Although the State was constitutionally empowered to enact affirmative action measures for backward classes, the Court said “differentiation or classification for special preference must not be unduly unfair for the persons left out of the favoured groups”.
Holding that the apex court in several instances focused on the question as to whether Article 15 (4) and 16 (4) are a facet of equality or a derogation from it, the Bench said “equality of opportunity is not simply a matter of legal equality”.
“Its existence depends not merely on the absence of disabilities but on the presence of abilities. Where, therefore, there is inequality in fact, legal equality always tends to accentuate it,” the court said.
Taking note of the contention of anti-quota propagandist that the policy of reservation cannot be and should not be intended to be permanent or perpetuate backwardness, the Bench said, “it remains to be examined as to whether a different form of preferential treatment other than quotas could be employed as at some stage an affirmative action concept can be focused in this direction also”.
The court brushed aside the argument of the Centre that the number of seats available for General Category students was not affected.

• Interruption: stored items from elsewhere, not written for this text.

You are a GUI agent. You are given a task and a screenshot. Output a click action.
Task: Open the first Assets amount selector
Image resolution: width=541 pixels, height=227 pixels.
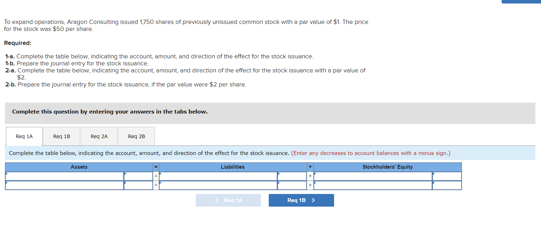[138, 176]
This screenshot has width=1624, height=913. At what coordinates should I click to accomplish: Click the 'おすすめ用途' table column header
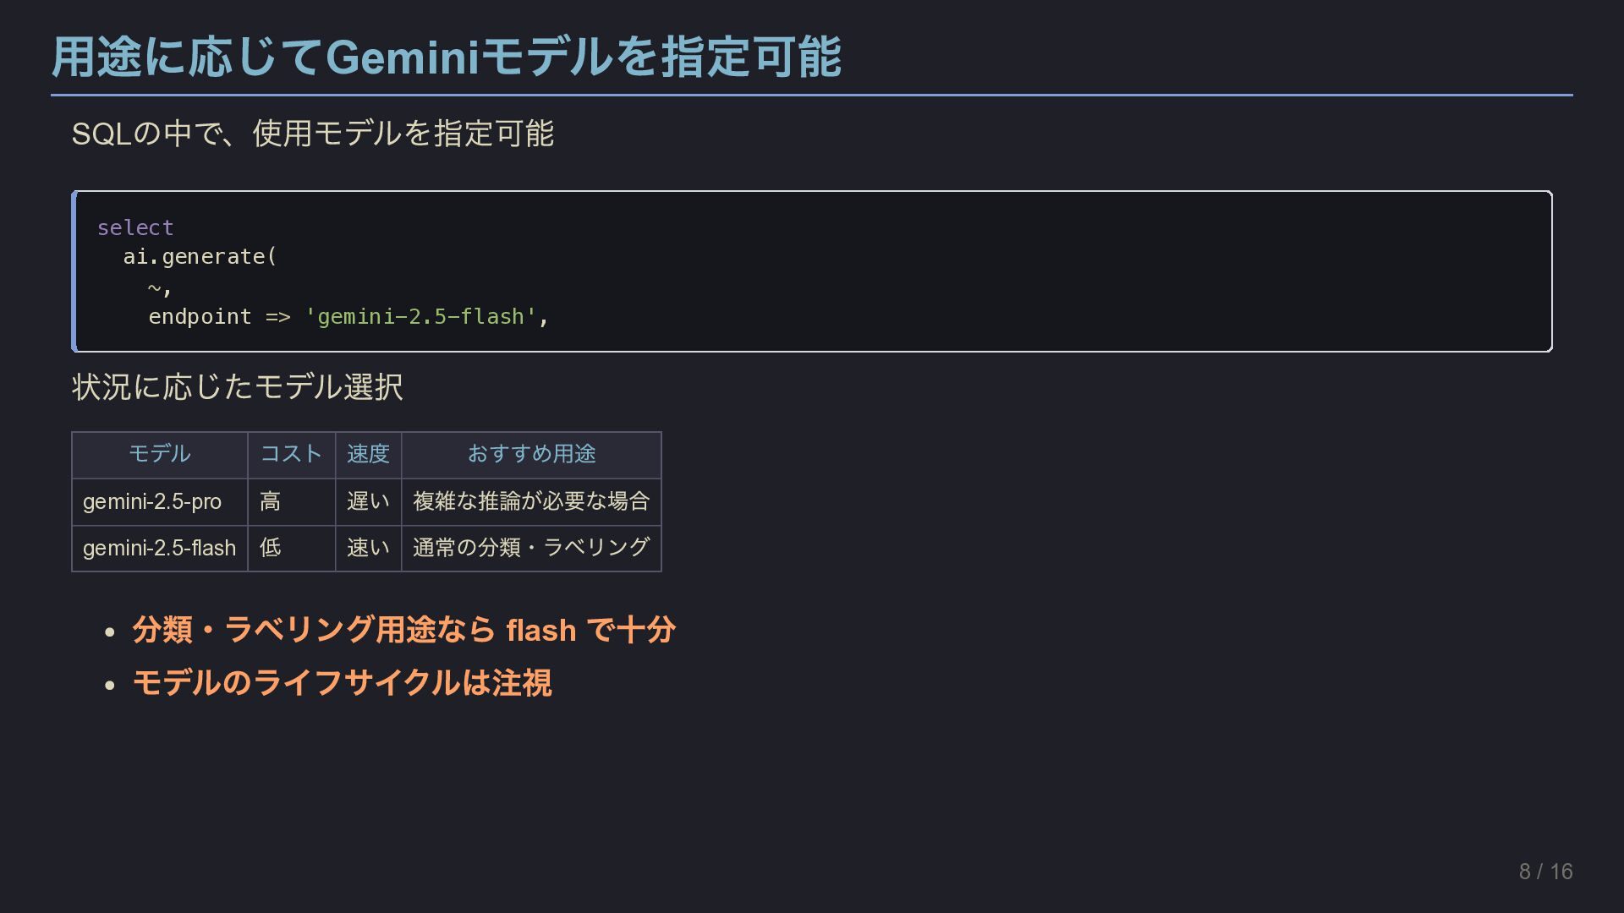[x=531, y=454]

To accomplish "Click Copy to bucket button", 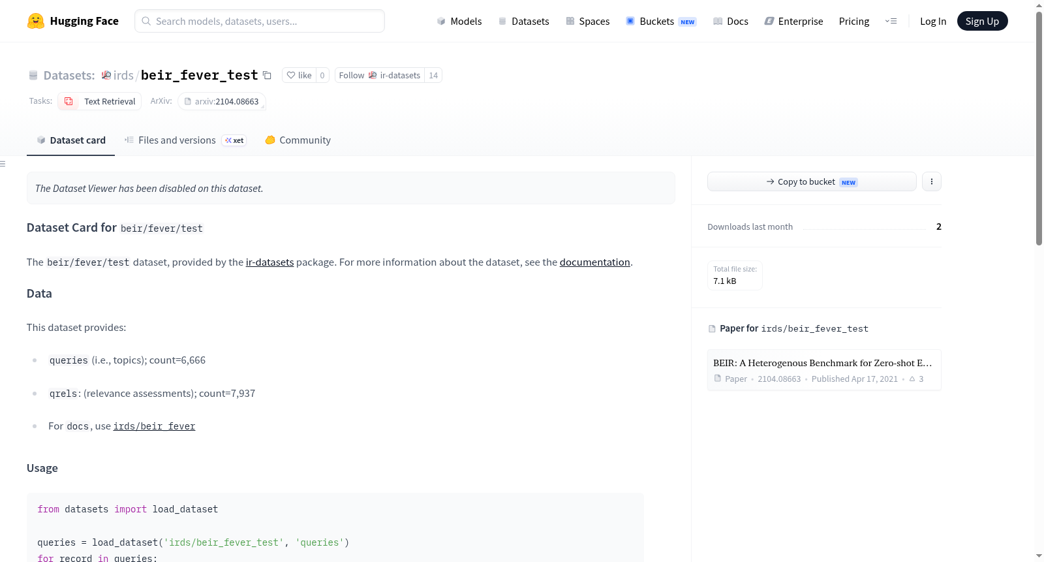I will 812,181.
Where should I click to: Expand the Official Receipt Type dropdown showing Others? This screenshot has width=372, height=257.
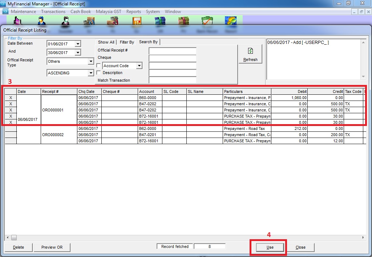91,61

“If there is possibility of increase in seats in the absence of reservation it could have gone to the General category,” the Bench observed and questioned the intention of the Government to implement the policy without data in place.

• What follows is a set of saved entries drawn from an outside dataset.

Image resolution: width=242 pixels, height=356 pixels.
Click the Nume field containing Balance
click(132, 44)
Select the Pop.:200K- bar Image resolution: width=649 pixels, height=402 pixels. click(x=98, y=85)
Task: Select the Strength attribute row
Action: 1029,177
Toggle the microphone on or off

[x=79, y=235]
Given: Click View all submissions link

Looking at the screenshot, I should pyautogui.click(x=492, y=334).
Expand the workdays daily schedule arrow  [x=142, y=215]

“If the stand of Additional Solicitor General Gopal Subramanian was accepted that the exercise was not intended to be undertaken immediately and the increase would be staggered over a period of three years it could not explained as to why a firm data base could not be evolved first so that the exercise could be undertaken thereafter,” the Court said.
“By increasing the number of seats for the purpose of reservation unequals are treated as equals,” the Bench observed.

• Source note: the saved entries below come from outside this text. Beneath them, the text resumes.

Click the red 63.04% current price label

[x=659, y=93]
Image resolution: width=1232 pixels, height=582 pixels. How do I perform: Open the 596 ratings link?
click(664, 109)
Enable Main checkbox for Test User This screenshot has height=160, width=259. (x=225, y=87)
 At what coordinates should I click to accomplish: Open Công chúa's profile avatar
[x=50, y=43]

Meira Kumar declines to comment
Minister for Social Justice and Empowerment Meira Kumar declined to comment on the Supreme Court order staying 27% reservation for OBCs saying she needed detailed study of the order before making any statement.
“Since our Ministry is the main Ministry with regard to the issue of OBC reservation, we would like to study it in detail before making any comment on the Supreme Court order,” she said.
Contrary to this, her senior ministerial colleague Arjun Singh has rejected that the Apex Court’s order on reservation was a setback and said the government will take constitutional and legal steps to ensure that the law is valid.
Medical professionals hail SC verdict
Medical professionals and students fighting against reservation hailed the Supreme Court’s stay on a central legislation providing quota for OBCs in elite educational institutions.
“It is a fantastic news and today’s interim stay only shows that the apex court is not allowing the politicians to take the people of the country for a ride on the basis of caste and creed,” professionals and students said.
In its interim order staying the Central Educational Institution (Reservation in Admission) Act of 2006, the apex court held that the 1931 census could not be a determinative factor for identifying the OBCs for the purpose of providing quota.
Pro-quota parties attack SC order
Pro-reservation parties attacked the Supreme Court judgement staying reservation for backward classes in elite educational institutions and sought Parliament’s “intervention” while the Government made it clear that Parliament will stick to the law.
Tamil Nadu Chief Minister M Karunanidhi, whose state is a pioneer in the affirmative action and has reservations up to 74%, expressed shock over the judgement.
However, Congress and the BJP were ambiguous and not forthcoming in their reactions.
UPA partner CPI came out with the strongest reaction calling the judgement “retrograde” which it said would not help in implementation of policies to ensure social justice and equality.